**GIVEN PROBLEM**
Reproduce verbatim the portion of the World Series tickets passage starting at "Again, this is" and ending at "in 25 years.".

So, a month or two back, the phightin' Phils made it into the post-season. Season ticket holders rejoiced and put down deposits on playoff games. I am not so blessed as to possess season tickets, but I did visit to see if tickets could be obtained any other way. I was able to give them my e-mail address and I was entered into a random drawing to see who would have a chance to buy up the few remaining non-season ticket, non-ticket broker, non-I-know-a-guy-who-knows-a-guy seats.

And a few weeks back, I got an e-mail telling me I could buy up to 3 tickets for Game 5 of the World Series. Now, for the baseball-challenged, the World Series is a best-of-seven series; Game 5 might not even happen. So, buying these tickets was like buying a maybe. But I did, because I figured, when is this going to happen again?

Then I found out what the secondary market for World Series tickets was like. Mind you, my seats were so far up you needed a personal trainer to help you get in shape for game night. Nevertheless, people were advertising similar seats for $500, $600 or $800 on various websites. I thought to myself, "Wow, I could use a quick $1100, $1400 or $2000!" I made some efforts towards selling the tickets. None panned out. I am not surprised, since they were tickets to a baseball game, and not gold-plated chocolate jewelry. (Okay, I don't know who's buying gold-plated chocolate jewelry, but it would be expensive. Shut up.)

Anyway, after not getting offers in my ballpark dollar value, I decided to keep them. Good move on my part. Know why?

Again, this is aimed mostly at the baseball-illiterate. The Phils won three games prior to Monday night. That meant they were one win away from a World Series title, winning it all. That's pretty cool. And on Monday, they would play at home, in front of 46,000 screaming fans, with ace Cole Hamels on the mound. These are all good things, and contribute to a very positive outcome. So, my tickets meant I might be able to personally see a Philadelphia sports team win a championship - something that hasn't happened in 25 years.

**RECORDED DATA**
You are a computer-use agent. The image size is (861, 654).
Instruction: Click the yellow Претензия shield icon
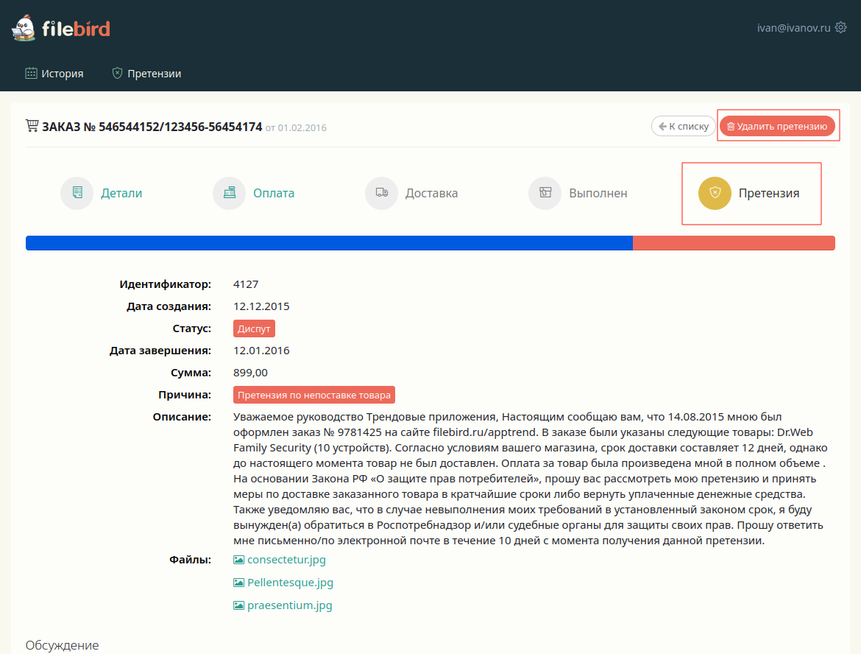click(x=715, y=193)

**WRITTEN SOLUTION**
Again, this is aimed mostly at the baseball-illiterate. The Phils won three games prior to Monday night. That meant they were one win away from a World Series title, winning it all. That's pretty cool. And on Monday, they would play at home, in front of 46,000 screaming fans, with ace Cole Hamels on the mound. These are all good things, and contribute to a very positive outcome. So, my tickets meant I might be able to personally see a Philadelphia sports team win a championship - something that hasn't happened in 25 years.